Scarier than my impending retirement (that I seem to be dragging the ass out of) was the bunch of cyclists in my race. You see, the Christian Brothers may have hit me 35 years ago as a reminder that my maths ability was Neanderthal, but on yesterday's start line I did a quick calculation and worked out that more than half wouldn't have had the pleasure of knowing/ racing with/ been on the receiving end of the rapier wit of... Frank O'Rourke. That scared me because I don't fit in anymore. Bygone era and all that. Frank tore strips off me in races more than 15 years ago. At about twice my age. He helped us all to race hard and smart. One of only a handful of Wexford men that did it all in Irish cycling circles. And when I went to his removal I just remember feeling a little lost.
And that's ages ago. Most of us have grown up. A lot of us have come back to cycling. The races we did have died. And now I feel like a Luddite, not wanting change. Too happy to sip red wine and wear rose tinted glasses.
So Frank took a break from his celestial chaingang yesterday afternoon and cycled beside me on the back road. It was obvious to him I'd burned all my matches just getting to the race. A waste. So he channelled his raspy-voiced spirit into a couple of buckos that escaped up the road, buckos who subsequently handed us our asses and a lesson in grit and spit. All thanks to Frank mind... for that was how he rode.

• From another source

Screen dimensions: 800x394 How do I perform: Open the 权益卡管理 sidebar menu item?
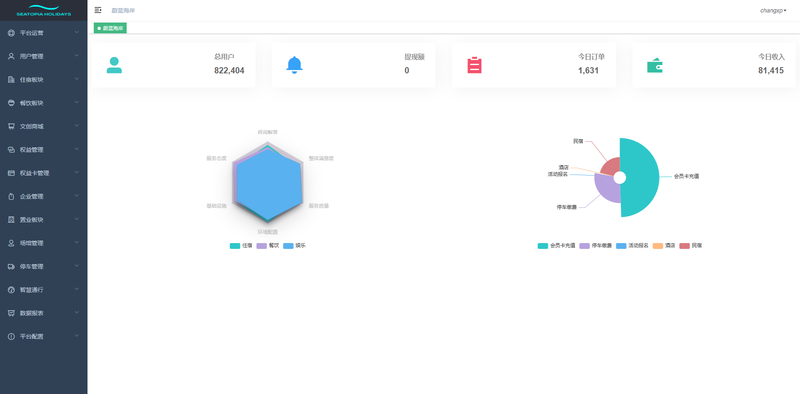click(43, 173)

So I can do two things. I can call it a day, grab a bag of Amber Leaf and some skins and sit on my front doorstep regaling passers-by with stories of valour and bravery on the roads to nowhere. Or see out the season with Frank's attitude in my head. What have I to lose? I know its hard to keep going and justify racing. But I feel it would be even harder to simply fade out. Harder in the long run. So what's the plan? Yesterday I met a whole bunch of people that maybe don't race so much as they used to but when they did... they did. And most of them knew Frank. And I feel I let them down. I've only got a few races left. Why not rewind the newsreel to the good old days? Give those folks a show? Failing that, for nothing else than to remind myself (when I am smoking roll-ups on the doorstep) that I tried hard. That I made the race. That something I did, counted. Aggression, surprise, cunning... just to utter those words, thrills me.
So what if lots of those I raced against yesterday have no clue who the race was in memory of? That's just time. No reason though not to get back in there and remind them of his legacy. Wexford cycling was full of attacking, have-a-go heroes when I got stuck in. Why can't we see a little of that again?
I was tired yesterday but a little rest and we'll get going again. There was no way I'd miss the race though. No way. Annual Pilgrimage to one of my religious icons.

That era is what got me through life. I can't thank Frank and his kind enough. All of those leagues and line-outs are like a giant tattoo on the inside of my skin, a deep, personal homage to a magical time. When I hang up my racing wheels I'll make sure the hubs are rough from thousands of miles in slop and rain and peeling heat. I imagine the rims will be scored and scoured thin from stopping and cornering, the spokes brittle from inertia. Twenty weeks to say goodbye in a manner that befits my beginnings. Sounds like a challenge.


Sorry about yesterday Frank. It won't happen again.